As the pilot and relationships have developed, project partners have been able to move from not only capturing patient-reported system barriers as well as successes experienced within the ED, but also quantifying these data points to drive health system quality improvement and reinforce positive practices.
In addition, after launching and piloting the initial workflows, the team was joined by the Cooper NJ-QIP team to identify and facilitate PDSA cycles to integrate these pathways permanently into the Cooper Emergency Department. As a part of this process in Spring 2022, Cooper began screening all patients visiting the ED for depression and suicidal ideation. Depending on the screening results, patients are now systematically referred along the two different pathways, with the ability for providers to also refer patients who have behavioral health or social stresses but do not screen positive.
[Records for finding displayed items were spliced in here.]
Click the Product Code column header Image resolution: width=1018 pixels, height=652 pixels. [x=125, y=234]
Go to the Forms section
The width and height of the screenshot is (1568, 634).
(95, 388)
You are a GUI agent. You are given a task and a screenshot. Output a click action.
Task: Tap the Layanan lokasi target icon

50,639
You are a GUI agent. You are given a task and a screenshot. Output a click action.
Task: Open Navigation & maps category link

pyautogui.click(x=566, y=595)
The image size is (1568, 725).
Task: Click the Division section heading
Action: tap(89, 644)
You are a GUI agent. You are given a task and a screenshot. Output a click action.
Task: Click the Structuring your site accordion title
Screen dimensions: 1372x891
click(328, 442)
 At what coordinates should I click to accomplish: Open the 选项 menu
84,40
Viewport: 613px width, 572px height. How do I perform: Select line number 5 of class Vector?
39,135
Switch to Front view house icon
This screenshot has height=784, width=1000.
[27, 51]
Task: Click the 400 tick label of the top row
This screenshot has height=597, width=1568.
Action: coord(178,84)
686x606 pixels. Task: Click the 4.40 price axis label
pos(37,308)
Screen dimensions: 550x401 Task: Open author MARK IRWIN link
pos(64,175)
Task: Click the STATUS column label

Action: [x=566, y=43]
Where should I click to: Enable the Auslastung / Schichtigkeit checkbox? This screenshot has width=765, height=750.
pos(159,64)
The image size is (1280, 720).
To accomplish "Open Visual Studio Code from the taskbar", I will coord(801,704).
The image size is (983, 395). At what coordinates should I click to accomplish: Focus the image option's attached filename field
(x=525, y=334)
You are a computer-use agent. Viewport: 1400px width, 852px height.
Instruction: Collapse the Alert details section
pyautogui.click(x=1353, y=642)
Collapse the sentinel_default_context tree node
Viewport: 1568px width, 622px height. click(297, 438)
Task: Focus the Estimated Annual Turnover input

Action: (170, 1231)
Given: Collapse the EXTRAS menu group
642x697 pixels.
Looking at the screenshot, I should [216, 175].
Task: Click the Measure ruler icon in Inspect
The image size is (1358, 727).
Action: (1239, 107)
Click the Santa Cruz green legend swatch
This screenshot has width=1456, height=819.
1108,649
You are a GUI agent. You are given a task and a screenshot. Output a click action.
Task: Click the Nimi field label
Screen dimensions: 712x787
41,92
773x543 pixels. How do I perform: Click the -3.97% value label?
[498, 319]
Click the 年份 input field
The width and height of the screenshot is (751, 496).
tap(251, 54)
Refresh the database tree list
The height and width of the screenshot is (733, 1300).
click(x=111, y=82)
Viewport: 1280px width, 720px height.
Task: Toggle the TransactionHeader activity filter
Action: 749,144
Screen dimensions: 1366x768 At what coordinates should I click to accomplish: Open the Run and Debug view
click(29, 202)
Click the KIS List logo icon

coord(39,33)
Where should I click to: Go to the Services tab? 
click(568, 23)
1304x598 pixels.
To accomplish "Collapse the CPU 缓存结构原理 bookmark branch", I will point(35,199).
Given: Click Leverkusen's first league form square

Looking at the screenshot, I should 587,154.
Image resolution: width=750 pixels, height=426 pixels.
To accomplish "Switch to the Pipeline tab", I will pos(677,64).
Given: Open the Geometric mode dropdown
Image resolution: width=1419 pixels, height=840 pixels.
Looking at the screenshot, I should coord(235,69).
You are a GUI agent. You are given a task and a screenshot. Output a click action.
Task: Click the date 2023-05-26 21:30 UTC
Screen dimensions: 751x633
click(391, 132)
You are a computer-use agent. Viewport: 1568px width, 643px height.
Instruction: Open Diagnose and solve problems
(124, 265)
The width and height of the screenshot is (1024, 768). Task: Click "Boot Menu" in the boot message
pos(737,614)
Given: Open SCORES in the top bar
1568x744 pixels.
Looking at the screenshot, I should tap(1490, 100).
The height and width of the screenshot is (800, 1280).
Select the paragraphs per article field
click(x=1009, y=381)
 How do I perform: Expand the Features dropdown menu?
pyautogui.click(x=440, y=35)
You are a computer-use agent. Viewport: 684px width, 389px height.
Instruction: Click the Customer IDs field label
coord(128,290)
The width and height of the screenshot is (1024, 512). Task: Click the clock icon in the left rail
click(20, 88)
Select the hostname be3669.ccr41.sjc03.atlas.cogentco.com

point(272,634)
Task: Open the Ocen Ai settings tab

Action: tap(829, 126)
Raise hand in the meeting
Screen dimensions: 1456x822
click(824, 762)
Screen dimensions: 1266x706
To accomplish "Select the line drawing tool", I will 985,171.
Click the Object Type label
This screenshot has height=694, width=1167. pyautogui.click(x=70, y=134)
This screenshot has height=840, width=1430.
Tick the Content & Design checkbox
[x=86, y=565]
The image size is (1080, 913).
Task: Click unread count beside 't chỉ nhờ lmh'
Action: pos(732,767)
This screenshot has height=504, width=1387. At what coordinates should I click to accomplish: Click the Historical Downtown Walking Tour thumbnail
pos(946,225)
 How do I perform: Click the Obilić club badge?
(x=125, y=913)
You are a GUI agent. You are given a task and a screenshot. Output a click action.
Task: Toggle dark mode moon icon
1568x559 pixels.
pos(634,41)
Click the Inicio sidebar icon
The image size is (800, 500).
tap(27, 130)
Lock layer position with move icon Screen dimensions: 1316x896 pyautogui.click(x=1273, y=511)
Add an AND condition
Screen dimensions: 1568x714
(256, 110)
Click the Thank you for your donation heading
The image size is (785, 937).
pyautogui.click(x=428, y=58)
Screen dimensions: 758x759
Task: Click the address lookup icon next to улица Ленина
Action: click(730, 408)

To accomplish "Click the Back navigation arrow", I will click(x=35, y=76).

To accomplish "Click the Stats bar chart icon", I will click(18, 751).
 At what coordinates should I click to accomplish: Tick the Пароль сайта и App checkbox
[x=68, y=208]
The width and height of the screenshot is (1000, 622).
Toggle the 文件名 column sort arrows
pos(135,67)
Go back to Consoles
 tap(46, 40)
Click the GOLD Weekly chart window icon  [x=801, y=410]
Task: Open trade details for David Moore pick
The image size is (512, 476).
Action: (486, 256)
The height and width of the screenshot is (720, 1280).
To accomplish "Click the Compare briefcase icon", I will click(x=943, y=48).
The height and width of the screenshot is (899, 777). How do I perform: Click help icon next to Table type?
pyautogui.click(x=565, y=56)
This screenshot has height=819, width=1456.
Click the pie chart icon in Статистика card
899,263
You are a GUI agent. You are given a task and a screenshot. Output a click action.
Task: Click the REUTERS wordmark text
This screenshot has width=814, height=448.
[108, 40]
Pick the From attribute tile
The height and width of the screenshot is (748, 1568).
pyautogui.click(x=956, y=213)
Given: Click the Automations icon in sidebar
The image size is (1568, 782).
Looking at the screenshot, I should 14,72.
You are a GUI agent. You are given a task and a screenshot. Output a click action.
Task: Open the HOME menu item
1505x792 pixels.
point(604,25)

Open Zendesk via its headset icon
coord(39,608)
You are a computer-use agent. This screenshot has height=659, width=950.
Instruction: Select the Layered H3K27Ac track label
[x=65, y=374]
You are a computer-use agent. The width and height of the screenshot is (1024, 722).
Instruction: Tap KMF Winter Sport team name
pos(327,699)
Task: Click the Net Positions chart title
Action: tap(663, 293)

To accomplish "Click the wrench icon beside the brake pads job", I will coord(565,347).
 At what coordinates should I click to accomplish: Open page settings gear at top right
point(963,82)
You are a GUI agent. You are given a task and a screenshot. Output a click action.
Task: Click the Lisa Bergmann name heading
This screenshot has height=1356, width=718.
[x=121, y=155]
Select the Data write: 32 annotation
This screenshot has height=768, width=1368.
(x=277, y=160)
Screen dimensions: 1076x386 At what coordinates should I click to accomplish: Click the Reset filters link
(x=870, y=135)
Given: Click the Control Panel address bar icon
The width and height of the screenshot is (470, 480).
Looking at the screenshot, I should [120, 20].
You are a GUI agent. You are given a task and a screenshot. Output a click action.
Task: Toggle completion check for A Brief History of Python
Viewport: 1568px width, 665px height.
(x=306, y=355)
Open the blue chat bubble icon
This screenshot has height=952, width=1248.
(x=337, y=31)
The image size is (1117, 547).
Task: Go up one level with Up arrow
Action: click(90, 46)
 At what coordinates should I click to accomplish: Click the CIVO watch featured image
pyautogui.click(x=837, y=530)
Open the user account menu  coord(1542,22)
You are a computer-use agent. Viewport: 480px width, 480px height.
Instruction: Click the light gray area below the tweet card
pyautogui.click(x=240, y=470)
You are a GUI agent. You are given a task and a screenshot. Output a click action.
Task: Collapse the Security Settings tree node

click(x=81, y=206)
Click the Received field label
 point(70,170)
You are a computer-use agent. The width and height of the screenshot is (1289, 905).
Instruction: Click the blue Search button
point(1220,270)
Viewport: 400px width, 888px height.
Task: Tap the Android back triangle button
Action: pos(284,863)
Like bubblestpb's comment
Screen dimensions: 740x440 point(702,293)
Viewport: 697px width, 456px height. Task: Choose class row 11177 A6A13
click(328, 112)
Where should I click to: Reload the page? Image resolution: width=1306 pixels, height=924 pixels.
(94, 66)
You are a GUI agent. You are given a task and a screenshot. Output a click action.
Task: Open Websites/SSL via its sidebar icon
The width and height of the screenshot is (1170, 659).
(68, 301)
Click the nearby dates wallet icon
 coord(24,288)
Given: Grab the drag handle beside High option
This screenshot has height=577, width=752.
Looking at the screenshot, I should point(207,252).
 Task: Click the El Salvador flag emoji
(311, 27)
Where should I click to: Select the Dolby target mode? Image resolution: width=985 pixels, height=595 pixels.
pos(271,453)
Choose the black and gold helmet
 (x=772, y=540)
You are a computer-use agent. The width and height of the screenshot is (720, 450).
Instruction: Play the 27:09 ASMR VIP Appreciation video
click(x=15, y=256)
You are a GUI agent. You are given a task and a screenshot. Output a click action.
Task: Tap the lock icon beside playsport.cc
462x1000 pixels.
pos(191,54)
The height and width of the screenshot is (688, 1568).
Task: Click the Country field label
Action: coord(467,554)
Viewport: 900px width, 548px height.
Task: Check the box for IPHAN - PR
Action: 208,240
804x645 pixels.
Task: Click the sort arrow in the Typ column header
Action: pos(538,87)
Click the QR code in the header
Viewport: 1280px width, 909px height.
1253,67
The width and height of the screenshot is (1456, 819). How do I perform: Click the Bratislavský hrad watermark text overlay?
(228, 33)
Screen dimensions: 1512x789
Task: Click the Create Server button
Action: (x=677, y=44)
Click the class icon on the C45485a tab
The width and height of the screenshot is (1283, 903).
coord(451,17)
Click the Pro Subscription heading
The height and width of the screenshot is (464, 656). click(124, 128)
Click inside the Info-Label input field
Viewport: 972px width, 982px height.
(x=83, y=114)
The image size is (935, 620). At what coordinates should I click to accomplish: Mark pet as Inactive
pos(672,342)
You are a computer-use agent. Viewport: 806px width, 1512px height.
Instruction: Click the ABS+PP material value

As of the beginning of August 2022, all patients who were interested in receiving follow-up behavioral health services have been offered appointments. While there can be challenges with rescheduling if appointments are missed, we have also found general availability of appointments within 30 days, which meets the NJ-QIP Medicaid requirement(at times appointments may take longer if a client is only interested in seeking care at a specific agency).
In addition to tangible process successes such as workflow changes and appointment access, we have also seen the implicit impact of deepening relationships across partners. ED staff and providers report increased feelings of hope that individuals they treat will be able to access appropriate community supports, while our community partners are encouraged by the collaboration and responsiveness of the ED staff. We have no doubt these relationships will not only continue to strengthen our behavioral health ecosystems and improve various pathways to behavioral health resources, but also lead to other impactful collaborations.
Moving forward, the goal for Pledge to Connect is to continue to expand the work to three other regional hospital partners (Virtua, Jefferson and Inspira) to codify this workflow into discharge-planning so that more patients have conversations and identified next steps with someone within the ED rather through follow-upcalls. In addition, another regional CCBHC run by Ascenda Integrated Health has agreed to join the partnership.
The Pledge to Connect team is also working to respond to peer liaison, community stakeholder, and clinical partners’ suggestions to share out the appointment availability information more broadly. We are hoping to do this by building a shared community- and provider-facing information system and create functionalities in the Coalition’s social service search, linkage, and referral platform called My Resource Pal (powered by findhelp) that allows both patients and providers to find community behavioral health providers with available appointments based upon patient factors (e.g., services desired, insurance type, language preference).
We will continue to report on the pilot over the next year, including outcomes information about people that interacted with the program.